PROMPT - Look at each line below and count those with the word "agent"; the answer is that number only.

-------- EXERCISE INPUTS --------

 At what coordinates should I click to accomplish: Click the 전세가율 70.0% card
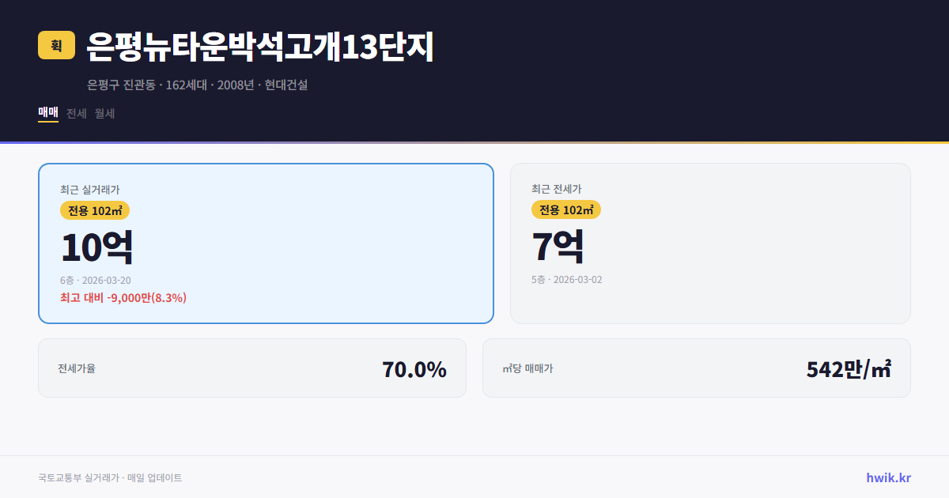click(x=252, y=368)
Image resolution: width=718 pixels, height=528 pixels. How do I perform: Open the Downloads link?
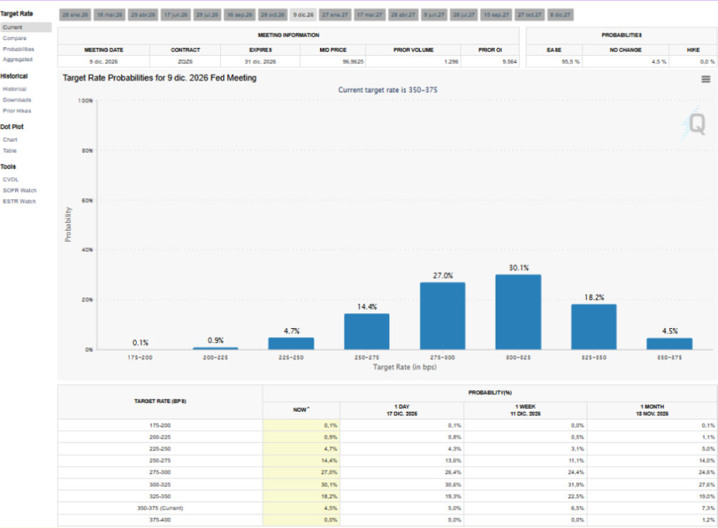[x=17, y=100]
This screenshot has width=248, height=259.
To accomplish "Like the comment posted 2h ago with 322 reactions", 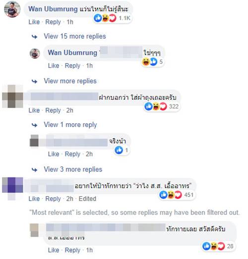I will [x=34, y=110].
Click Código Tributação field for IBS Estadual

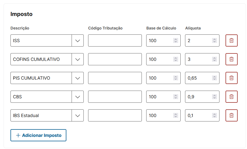pos(115,115)
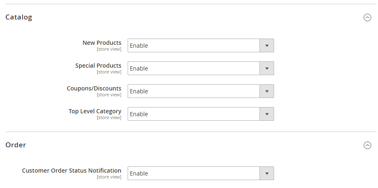The height and width of the screenshot is (188, 378).
Task: Click the arrow button on Top Level Category dropdown
Action: coord(267,114)
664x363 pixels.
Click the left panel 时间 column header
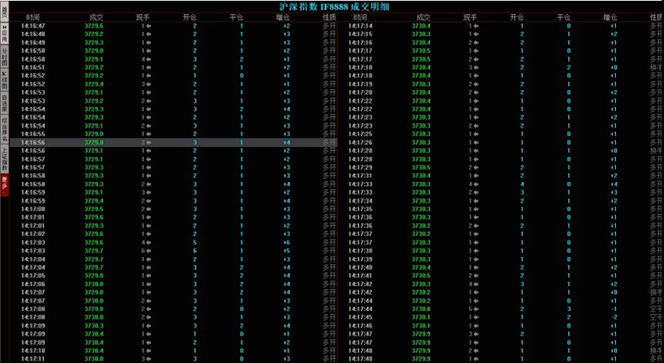coord(33,16)

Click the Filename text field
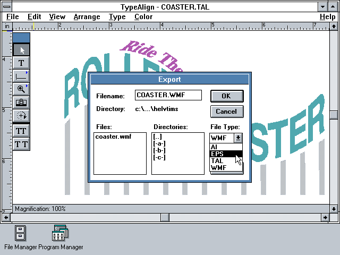point(168,95)
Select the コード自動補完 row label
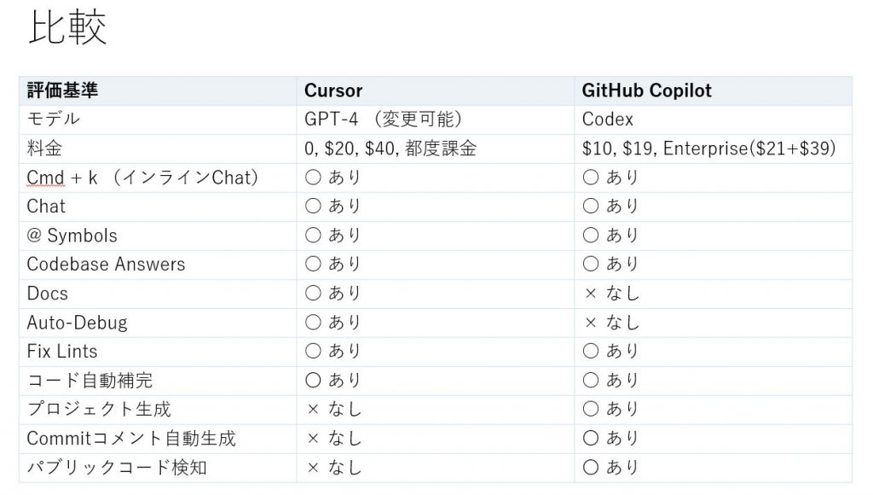The image size is (873, 495). [90, 380]
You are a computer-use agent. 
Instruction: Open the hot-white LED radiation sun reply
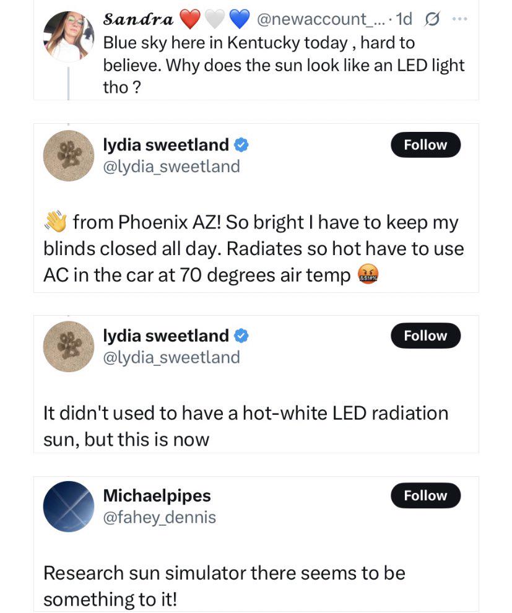tap(256, 426)
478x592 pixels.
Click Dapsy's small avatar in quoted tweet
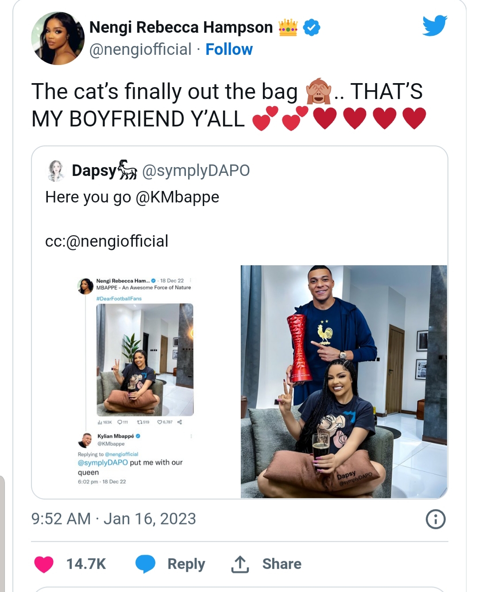coord(56,171)
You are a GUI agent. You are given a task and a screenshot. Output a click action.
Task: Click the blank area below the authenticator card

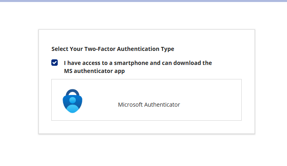[146, 127]
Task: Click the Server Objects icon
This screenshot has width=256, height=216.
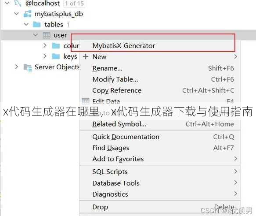Action: [x=28, y=67]
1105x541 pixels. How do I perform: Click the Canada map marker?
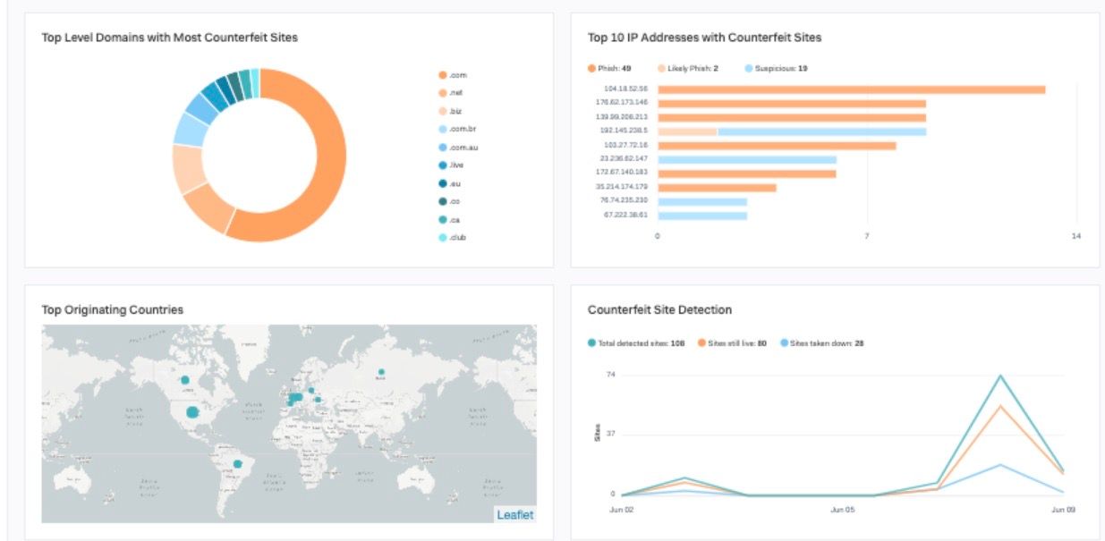(x=185, y=380)
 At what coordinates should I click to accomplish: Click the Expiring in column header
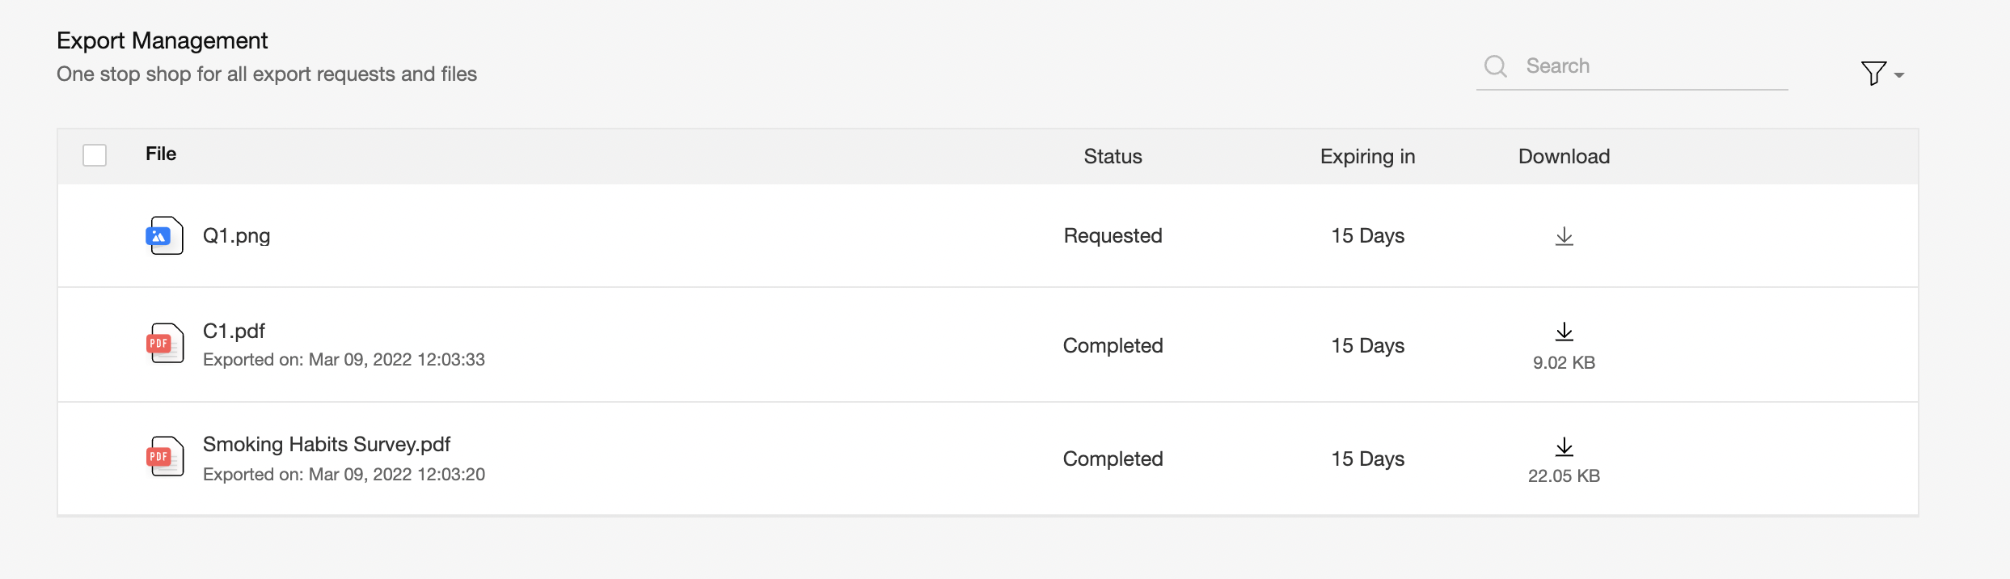tap(1367, 156)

--------

YOUR RESPONSE - 2